Kızın 17 yaşında oldu artık yakında 18 ine girecek büyüdü bak senin kızın diyeceğim bir annem ne de bir babam vardı. Beni yalnız başıma babaannemin yanında bırakıp gittiler. Sadece ayda bir telefon edip nasıl olduğumu soruyorlar, fazlası değil. Babannemi seviyorum aslında çok tatlı bir kadın zaten yanımda olan tek insan da oydu. Beni yalnız bırakmayan, küçükken istediğim oyuncağı alan benim üzülmemi hiçbir zaman istemeyen bir kadındı. O beni üzülmemi istemezken nasıl olurda kendi kanından canından olan annen ya da baban seni üzebiliyordu. Aklım almıyordu.
Kendimi yalnız hissediyorum ve eksik hissediyorum. Bı gün şöyle bir söze denk gelmiştim ;
"Biriktirir biriktirir dururdum içimde, sanki bi gün biri gelip tamamlayacakmış gibi."
Sanırım beni tamamlayan hiç kimse olmayacaktı. Beni annem ve babam beni yarım bırakmıştı.

Babam yüzünden burda olmak canımı sıkıyor, eve dönmek istediğimde izin vermiyor. İlk başta pek umursamadım ama sonra gerçektende sıkılmaya daralmaya başlamıştım.
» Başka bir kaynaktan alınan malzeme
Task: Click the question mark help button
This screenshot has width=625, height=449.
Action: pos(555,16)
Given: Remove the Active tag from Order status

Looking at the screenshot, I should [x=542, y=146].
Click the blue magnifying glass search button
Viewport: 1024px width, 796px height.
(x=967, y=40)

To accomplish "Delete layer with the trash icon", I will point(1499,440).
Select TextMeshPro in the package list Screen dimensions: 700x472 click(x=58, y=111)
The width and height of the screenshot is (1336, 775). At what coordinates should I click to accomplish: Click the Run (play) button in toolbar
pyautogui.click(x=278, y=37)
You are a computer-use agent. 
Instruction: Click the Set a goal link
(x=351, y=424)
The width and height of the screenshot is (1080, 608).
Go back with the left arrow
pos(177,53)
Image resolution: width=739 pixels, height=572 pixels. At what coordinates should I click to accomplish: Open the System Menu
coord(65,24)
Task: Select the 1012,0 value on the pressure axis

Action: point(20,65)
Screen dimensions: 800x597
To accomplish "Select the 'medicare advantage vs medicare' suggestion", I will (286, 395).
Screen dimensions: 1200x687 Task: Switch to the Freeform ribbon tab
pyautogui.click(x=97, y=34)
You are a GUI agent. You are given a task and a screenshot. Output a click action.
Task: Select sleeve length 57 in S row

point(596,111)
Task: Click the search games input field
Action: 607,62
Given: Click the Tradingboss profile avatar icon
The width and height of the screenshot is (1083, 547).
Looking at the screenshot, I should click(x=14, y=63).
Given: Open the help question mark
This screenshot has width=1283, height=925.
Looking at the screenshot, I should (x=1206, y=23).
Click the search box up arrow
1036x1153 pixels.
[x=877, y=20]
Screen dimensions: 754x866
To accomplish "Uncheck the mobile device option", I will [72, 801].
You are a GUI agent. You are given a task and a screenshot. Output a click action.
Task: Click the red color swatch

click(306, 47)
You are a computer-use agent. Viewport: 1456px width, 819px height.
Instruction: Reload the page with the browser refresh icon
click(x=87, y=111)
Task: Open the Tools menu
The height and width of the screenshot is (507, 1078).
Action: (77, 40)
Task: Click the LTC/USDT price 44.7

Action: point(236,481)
Evet babaannem iyi bir kadın güzel yürekli ve evet bana bir kötülüğü dokunmamış bir kadın ama ben buraya ait değilim, kendimi buraya ait hissetmiyorum.
Gerçek kendimi daha en baştan beri çocuk yaşımda buraya ait hissetmemiştim. Bir çocuğun anne babasından ayrı uzak bir yerde büyümesi ne kadar doğruydu ki zaten..?

Kendi kendime kendi kendimi yiyip bitiriyorum ve bunu kimse fark etmiyor, kimse görmüyordu...

Burada geçirdiğim zor günlerden kimsenin haberi yok, kimse sesimi duymuyor, kimse beni anlamıyor ya da kimse anlamak istemiyor ve ben çok yalnızdım ve hala yalnızım. Babaannem yaşlandi artık onun ayağa kalmaya mecali yok artık. Bu sebeple oda beni görmüyordu üzüldüğümü falan bilmiyordu onun yanında hep mutluymuşum gibi davranmak zorundayım, üzülmesini istemiyordum.
Artık evden dışarı çıkmıyor okulu bırakmış ve işe de gitmiyordum son zamanlarda kendimi sadece odaya kapatmıştım. Ne kimse ile konuşmak ne de bişey yapmak istiyordum. Konuşaydım ne değişecekti ki zaten anlatıyorlardı ya da anlamak istemiyorlardı.
"Bu her zaman böyleydi sanırım kimse hiç bir zaman bizi anlamaya çalışmayacak. Kimse anlamak istemeyecek."